Where’s your transparency bar set?
Directors of ‘Christian’ charities, after hundreds of reviews of ‘Christian’ charities, permit us an observation: stop being smug about your compliance with the charity regulator’s requirements. Why? Because it’s a low bar for transparency. And compliance with a low bar is nothing to crow about. In fact, if that’s all you are doing in the way of helping your stakeholders to understand what you are doing, how you operate, and what you have achieved, then we’d recommend saying nothing.
If you are merely compliant with the regulator’s requirements, then your accountability to donors and others is sorely lacking. (It is transparency that enables accountability.)
For the ACNC’s requirements are a low bar even against ‘best practice’ for secular charities. So, first step up to that level before you defend what you do.
For instance, the ACNC allows you to submit your annual statement (including your financial report) up to six months after your year end (and has shown a willingness to give all charities an extension). Timeliness is one of the key aspects of transparency, and there is no way that taking anywhere near six months is being transparent.
And please, take no comfort from the fact that ofttimes the secular law is all that many of your stakeholders expect.
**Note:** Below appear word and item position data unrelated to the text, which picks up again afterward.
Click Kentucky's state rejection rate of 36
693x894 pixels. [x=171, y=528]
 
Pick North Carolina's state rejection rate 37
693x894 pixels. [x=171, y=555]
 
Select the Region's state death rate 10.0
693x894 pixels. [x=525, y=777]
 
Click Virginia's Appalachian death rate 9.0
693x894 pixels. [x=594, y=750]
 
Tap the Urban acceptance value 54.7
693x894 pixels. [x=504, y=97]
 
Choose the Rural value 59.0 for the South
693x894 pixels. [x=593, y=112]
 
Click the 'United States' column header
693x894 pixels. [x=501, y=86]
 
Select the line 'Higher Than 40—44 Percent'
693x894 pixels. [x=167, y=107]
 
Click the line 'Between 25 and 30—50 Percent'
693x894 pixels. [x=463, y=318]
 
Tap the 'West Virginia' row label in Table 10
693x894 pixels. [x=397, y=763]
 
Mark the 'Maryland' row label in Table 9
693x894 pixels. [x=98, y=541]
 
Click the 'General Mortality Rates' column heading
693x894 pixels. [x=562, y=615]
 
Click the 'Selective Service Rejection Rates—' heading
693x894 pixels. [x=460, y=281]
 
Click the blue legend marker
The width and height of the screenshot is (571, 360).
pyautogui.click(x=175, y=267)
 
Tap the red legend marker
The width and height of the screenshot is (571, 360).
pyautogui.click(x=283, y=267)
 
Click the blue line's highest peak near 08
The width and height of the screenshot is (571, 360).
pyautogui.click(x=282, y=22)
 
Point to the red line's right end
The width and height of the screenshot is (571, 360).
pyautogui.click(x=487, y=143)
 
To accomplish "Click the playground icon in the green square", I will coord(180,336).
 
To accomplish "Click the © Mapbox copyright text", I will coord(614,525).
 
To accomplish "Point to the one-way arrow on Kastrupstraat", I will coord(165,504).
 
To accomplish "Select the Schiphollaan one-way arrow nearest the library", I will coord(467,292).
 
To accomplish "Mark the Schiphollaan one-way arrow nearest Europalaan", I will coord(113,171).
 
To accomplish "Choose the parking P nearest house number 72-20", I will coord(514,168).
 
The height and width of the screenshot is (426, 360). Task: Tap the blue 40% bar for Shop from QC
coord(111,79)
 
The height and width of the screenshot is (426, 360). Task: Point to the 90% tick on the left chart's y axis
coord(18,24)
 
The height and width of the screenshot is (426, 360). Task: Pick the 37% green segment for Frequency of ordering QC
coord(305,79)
Prepare for the time when they become educated and want more. Better still, educate them yourself. (The marketplace for the donor dollar is competitive, so you are unlikely to lose, especially in the longer term.)
And even if that education doesn’t happen, then do the right thing by them and educate them yourself.
Once you are matching what the best in the secular world are doing, then ask what God might require of you. Highly likely you will have to ‘step up’ again.